* [TRECHO FORNECIDO]:
Uns optam por saídas claras, outros nem tanto. Uns explicam o absurdo às vezes sem sabê-lo, e outros tentam caracterizá-lo, explicando suas razões. Uns revelam, outros encobrem, uns simplesmente descrevem, outros conceitualizam. Uns optam pelo  sobrenatural, o que será irracionalidade para outros. E outros ainda tentam usar da racionalidade para explicá-lo e tentar até conviver com ele. Essa será a opção de Camus.

 

2.3.      A Noção de Absurdo no Pensamento de Camus

 

2.3.1.   A Felicidade

 

A noção de absurdo em Camus surge de um profundo amor pela vida. A beleza da vida e a possibilidade do encontro da felicidade nela o faziam profundamente ciumento e invejoso: “Sou invejoso, porque amo demais a vida para não ser egoísta.”[71]

Essa noção veio a ele muito cedo. Ainda jovem e por vezes doente, como vimos, Camus parecia ter experimentado o que somente os grandes místicos experimentaram, a experiência do todo, cuja aparição faz a vida encher-se de pleno significado. Contudo, essa presença absoluta de significado encontrado na vida terá diferentes causas e diferentes consequências tanto para Camus quanto para os místicos.

A diferença ocorrerá também no resultado dessa experiência  que se dá no limite da intensidade do momento. Camus quer “nutrir-se da intensidade do momento”, postura que Jean Grenier comentara assim: “Nada, portanto, que se assemelhe à vontade de um esteto ou mesmo de um místico, de destruir-se num instante”[72].

* [PROBLEMA 1]: Transcreva, do trecho sobre o absurdo em Camus, a parte que se inicia com as palavras que contêm "Essa noção veio" e termina com "para os místicos.".

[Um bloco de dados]
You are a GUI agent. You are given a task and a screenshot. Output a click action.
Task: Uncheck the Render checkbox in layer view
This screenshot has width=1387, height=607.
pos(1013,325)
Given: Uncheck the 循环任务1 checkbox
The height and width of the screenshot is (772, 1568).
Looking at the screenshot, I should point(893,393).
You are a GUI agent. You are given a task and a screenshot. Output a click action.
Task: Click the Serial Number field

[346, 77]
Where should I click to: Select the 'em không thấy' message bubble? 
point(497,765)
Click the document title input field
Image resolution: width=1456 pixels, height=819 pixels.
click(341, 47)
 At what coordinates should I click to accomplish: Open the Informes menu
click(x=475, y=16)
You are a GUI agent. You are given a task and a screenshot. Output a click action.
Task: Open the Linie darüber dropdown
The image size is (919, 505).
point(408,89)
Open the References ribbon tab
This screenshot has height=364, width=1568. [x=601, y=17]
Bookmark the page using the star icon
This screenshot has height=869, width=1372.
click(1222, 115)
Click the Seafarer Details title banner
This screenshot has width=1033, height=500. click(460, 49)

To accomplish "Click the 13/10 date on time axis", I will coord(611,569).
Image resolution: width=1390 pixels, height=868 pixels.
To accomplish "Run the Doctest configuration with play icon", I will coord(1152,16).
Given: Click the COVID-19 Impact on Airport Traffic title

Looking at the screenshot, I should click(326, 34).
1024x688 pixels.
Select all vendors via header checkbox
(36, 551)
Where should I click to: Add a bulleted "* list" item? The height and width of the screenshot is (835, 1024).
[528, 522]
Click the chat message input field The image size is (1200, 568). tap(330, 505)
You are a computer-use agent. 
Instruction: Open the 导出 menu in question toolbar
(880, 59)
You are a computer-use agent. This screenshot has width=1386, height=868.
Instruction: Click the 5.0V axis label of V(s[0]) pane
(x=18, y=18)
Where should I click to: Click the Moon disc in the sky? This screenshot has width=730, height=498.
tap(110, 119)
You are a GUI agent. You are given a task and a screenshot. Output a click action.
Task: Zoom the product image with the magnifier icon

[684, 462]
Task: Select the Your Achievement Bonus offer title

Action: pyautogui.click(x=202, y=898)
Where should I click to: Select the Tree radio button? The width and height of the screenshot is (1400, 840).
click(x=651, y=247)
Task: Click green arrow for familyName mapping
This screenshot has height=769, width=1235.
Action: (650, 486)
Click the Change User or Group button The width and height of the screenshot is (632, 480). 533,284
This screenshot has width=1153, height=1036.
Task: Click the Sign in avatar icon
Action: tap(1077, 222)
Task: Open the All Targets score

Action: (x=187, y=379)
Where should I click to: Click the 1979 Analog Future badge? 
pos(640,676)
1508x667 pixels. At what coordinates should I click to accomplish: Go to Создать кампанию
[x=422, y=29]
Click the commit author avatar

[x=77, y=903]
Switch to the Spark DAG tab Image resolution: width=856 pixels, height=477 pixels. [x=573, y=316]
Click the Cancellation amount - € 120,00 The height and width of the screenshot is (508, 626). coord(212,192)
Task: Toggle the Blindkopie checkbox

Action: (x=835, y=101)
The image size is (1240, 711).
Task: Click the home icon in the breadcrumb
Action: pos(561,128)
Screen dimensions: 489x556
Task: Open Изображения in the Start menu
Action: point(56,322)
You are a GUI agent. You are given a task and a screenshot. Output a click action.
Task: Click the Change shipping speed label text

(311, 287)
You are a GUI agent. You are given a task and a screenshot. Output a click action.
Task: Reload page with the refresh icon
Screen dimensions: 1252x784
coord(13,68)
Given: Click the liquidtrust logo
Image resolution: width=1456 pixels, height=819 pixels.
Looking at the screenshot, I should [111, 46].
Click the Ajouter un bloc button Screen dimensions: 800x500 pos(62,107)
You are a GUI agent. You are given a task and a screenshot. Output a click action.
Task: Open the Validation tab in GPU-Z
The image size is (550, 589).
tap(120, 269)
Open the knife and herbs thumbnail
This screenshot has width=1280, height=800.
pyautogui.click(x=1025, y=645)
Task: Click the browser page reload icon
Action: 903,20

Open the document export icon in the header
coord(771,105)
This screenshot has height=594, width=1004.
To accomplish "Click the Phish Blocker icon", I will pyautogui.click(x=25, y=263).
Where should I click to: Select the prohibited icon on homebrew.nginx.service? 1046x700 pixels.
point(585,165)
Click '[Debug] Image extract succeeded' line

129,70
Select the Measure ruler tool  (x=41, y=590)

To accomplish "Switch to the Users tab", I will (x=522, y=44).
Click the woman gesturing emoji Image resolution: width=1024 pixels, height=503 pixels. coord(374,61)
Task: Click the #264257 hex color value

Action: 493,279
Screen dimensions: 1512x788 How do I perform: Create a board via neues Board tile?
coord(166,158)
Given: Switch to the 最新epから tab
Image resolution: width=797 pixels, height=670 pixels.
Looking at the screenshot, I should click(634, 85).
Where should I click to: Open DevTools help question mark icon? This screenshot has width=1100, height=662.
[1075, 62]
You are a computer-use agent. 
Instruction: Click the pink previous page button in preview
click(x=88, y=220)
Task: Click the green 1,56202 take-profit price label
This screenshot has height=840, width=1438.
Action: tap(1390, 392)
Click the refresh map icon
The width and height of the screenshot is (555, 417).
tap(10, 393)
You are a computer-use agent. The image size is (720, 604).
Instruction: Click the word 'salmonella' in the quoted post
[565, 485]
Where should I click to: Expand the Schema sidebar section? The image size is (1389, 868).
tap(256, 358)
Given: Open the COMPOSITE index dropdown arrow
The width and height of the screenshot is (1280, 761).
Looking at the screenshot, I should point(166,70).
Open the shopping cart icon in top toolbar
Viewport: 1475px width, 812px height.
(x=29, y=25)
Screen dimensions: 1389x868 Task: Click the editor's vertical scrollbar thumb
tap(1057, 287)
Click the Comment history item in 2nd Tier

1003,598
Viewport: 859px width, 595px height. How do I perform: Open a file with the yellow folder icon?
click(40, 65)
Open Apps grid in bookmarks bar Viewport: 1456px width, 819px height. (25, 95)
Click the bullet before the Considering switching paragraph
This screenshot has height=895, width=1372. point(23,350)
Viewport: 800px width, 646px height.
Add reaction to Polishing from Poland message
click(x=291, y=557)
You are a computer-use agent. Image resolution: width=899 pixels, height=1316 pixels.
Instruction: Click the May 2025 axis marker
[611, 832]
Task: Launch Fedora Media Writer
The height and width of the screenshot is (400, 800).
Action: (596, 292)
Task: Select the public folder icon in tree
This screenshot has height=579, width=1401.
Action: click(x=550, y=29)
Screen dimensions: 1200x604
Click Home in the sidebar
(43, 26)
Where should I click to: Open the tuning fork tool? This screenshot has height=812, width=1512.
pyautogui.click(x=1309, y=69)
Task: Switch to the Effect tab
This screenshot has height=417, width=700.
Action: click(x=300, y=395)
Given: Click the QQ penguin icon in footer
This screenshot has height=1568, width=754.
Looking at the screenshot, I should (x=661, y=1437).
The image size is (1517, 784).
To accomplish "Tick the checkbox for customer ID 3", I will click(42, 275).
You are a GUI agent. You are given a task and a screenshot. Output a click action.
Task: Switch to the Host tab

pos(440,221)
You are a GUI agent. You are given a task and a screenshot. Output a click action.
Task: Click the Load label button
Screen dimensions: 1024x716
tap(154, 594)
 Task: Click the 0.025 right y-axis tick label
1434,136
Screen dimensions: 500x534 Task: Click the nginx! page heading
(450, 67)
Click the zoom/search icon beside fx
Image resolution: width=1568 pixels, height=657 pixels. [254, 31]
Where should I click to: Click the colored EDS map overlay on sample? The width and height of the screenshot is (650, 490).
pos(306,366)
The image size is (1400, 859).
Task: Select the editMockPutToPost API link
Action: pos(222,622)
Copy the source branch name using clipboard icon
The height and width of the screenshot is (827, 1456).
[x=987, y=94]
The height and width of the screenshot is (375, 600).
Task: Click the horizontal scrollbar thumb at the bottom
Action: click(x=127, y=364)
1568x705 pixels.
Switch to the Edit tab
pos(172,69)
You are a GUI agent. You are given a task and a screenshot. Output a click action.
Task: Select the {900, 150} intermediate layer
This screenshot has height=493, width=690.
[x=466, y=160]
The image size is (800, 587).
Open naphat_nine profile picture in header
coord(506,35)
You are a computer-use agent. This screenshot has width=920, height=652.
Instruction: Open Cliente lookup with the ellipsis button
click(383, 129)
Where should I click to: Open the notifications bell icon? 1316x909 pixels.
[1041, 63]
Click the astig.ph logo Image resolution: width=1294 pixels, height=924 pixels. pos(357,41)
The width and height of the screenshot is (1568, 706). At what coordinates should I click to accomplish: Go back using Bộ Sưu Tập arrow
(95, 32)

* [PROBLEMA 2]: Conte quantas linhas dos registros contêm a palavra "checkbox". Responda somente com o número.

* [RESPOSTA DO EXERCÍCIO 1]:
Essa noção veio a ele muito cedo. Ainda jovem e por vezes doente, como vimos, Camus parecia ter experimentado o que somente os grandes místicos experimentaram, a experiência do todo, cuja aparição faz a vida encher-se de pleno significado. Contudo, essa presença absoluta de significado encontrado na vida terá diferentes causas e diferentes consequências tanto para Camus quanto para os místicos.

* [RESPOSTA DO EXERCÍCIO 2]: 5